- Collected data entries:
+--
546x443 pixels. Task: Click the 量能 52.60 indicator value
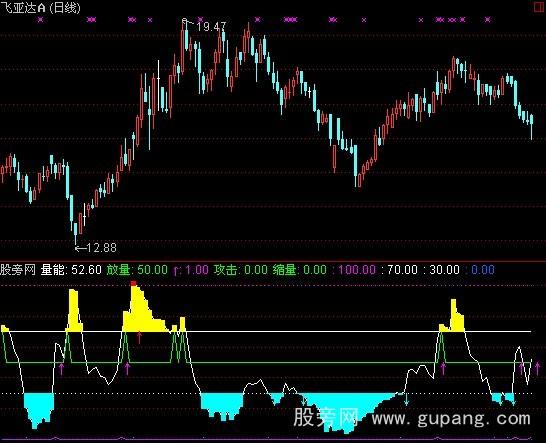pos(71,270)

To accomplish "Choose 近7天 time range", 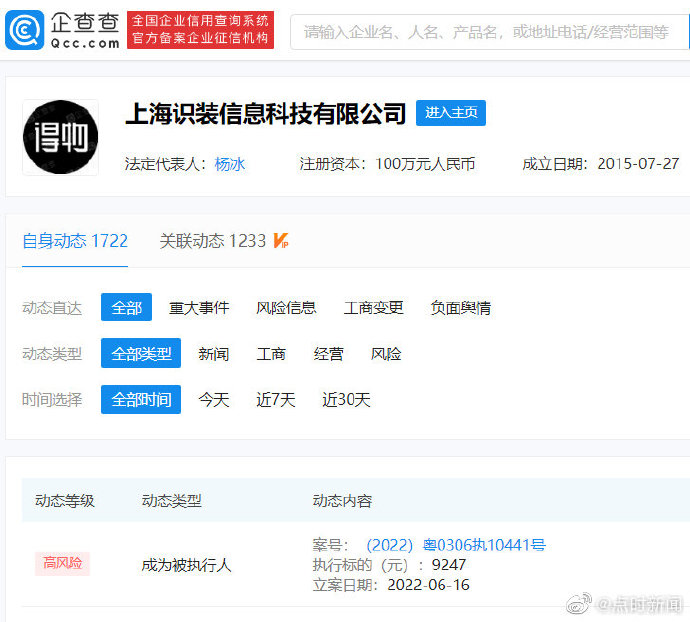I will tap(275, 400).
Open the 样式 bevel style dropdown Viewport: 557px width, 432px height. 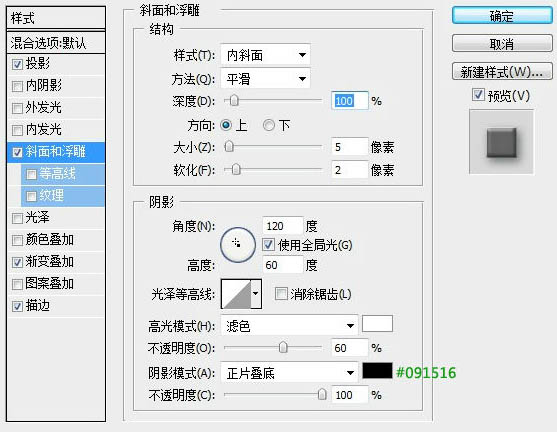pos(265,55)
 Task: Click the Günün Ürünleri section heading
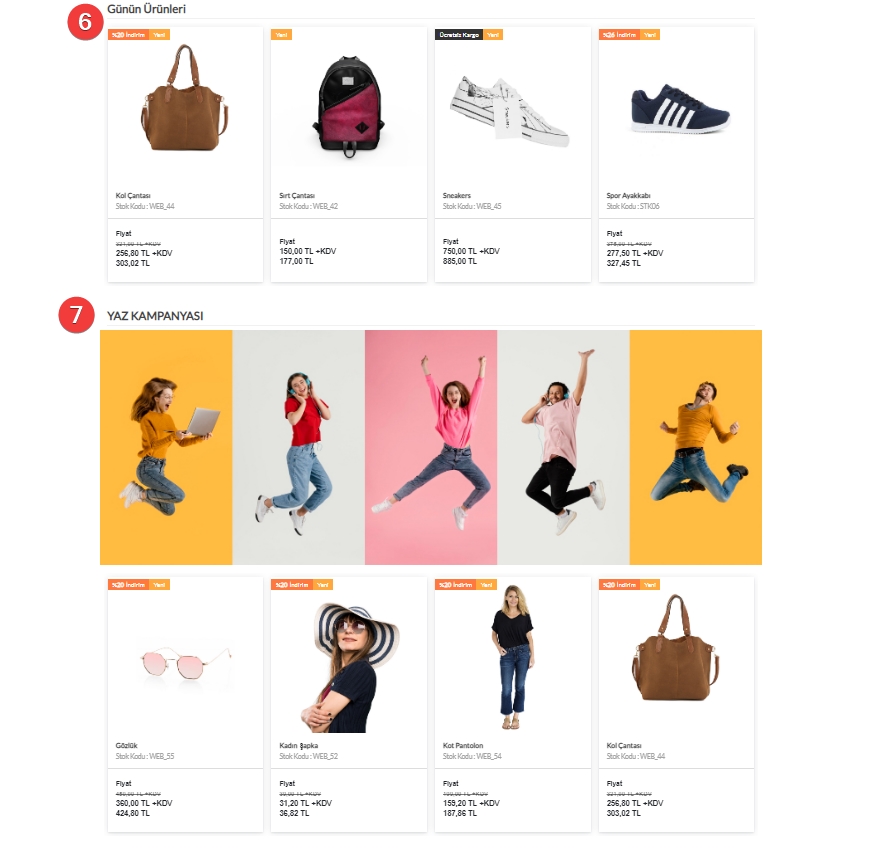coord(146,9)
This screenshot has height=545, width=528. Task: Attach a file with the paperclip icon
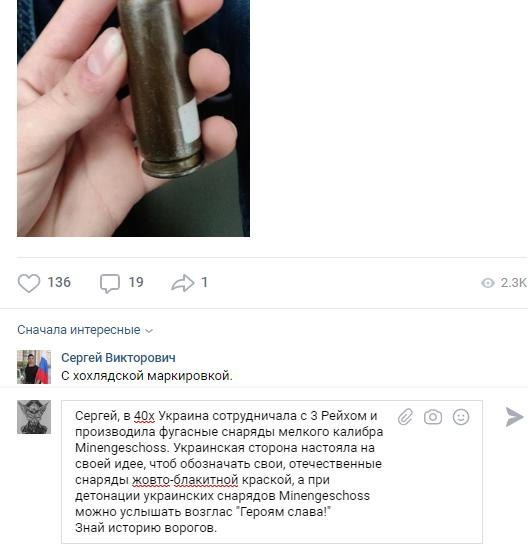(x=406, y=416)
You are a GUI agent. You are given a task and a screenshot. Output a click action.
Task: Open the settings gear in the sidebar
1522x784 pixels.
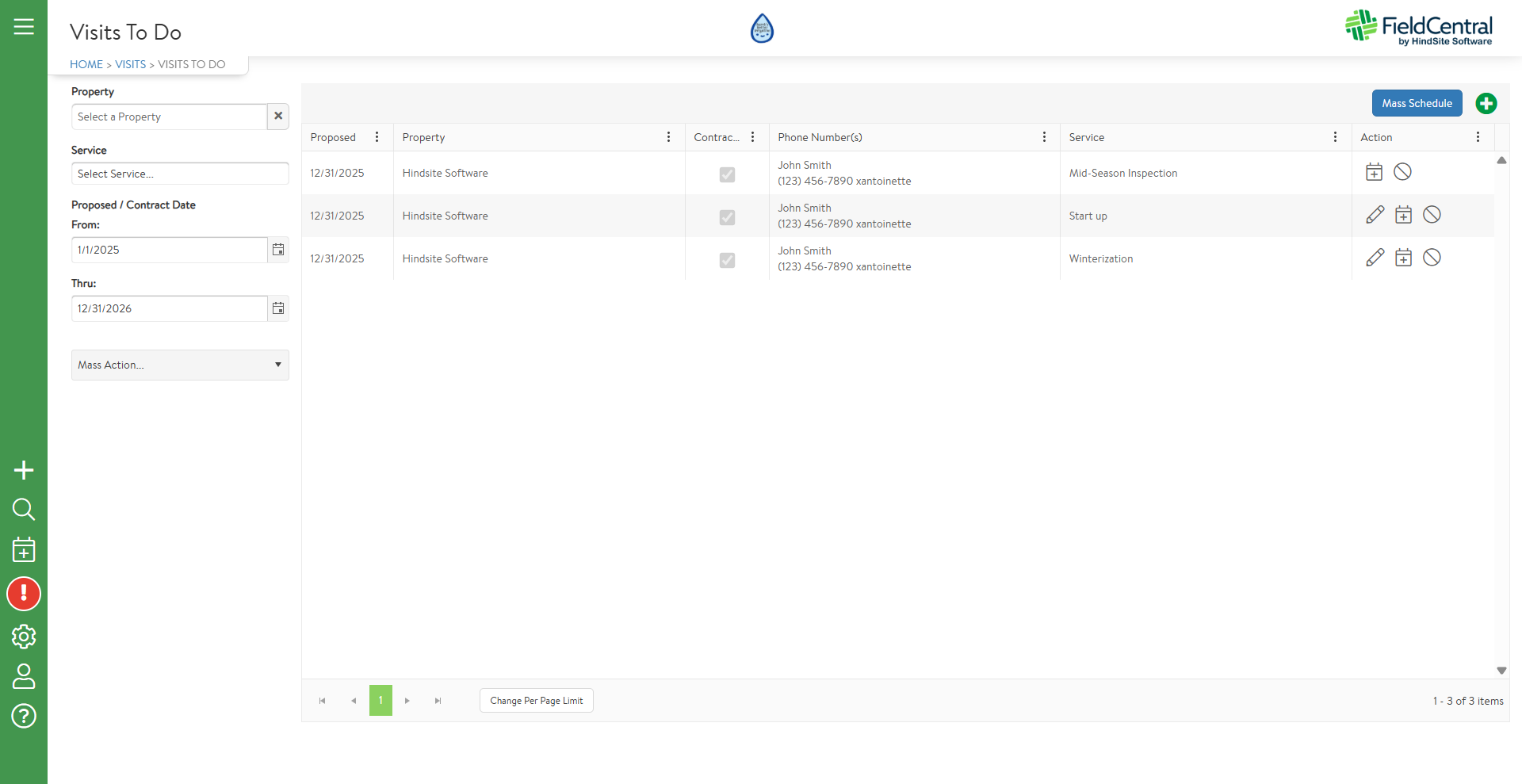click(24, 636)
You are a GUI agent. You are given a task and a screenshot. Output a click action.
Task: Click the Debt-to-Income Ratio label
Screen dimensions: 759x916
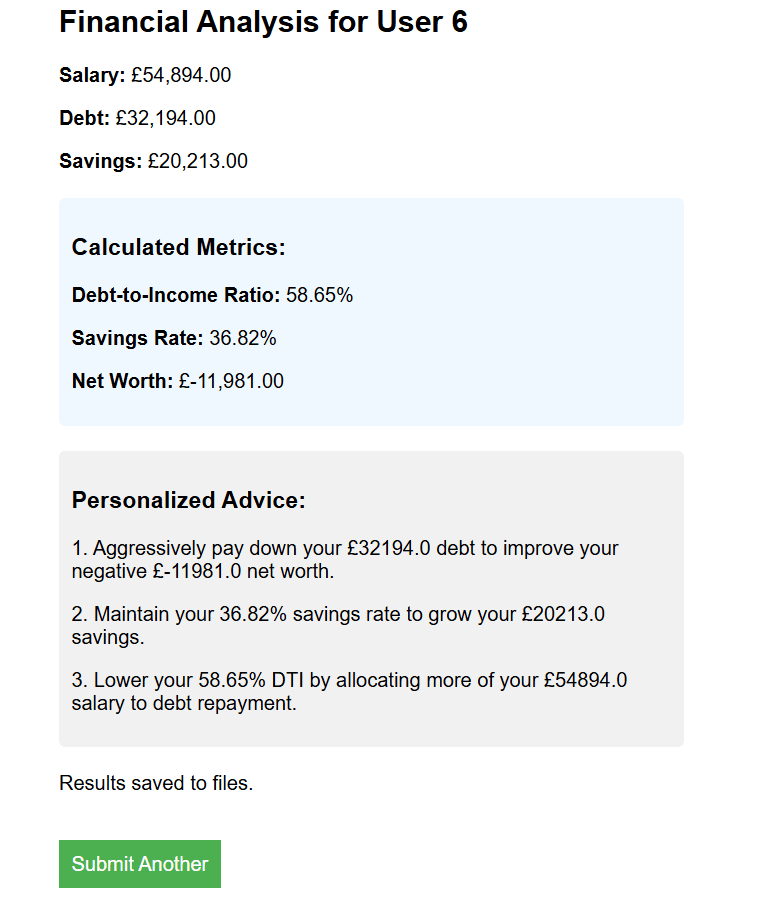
+--
Retype exactly, please, the span from the line holding "Task: Click the Debt-to-Income Ratio label" through the closing line of the data, both ends included, without the pictures.

Task: Click the Debt-to-Income Ratio label
Screen dimensions: 759x916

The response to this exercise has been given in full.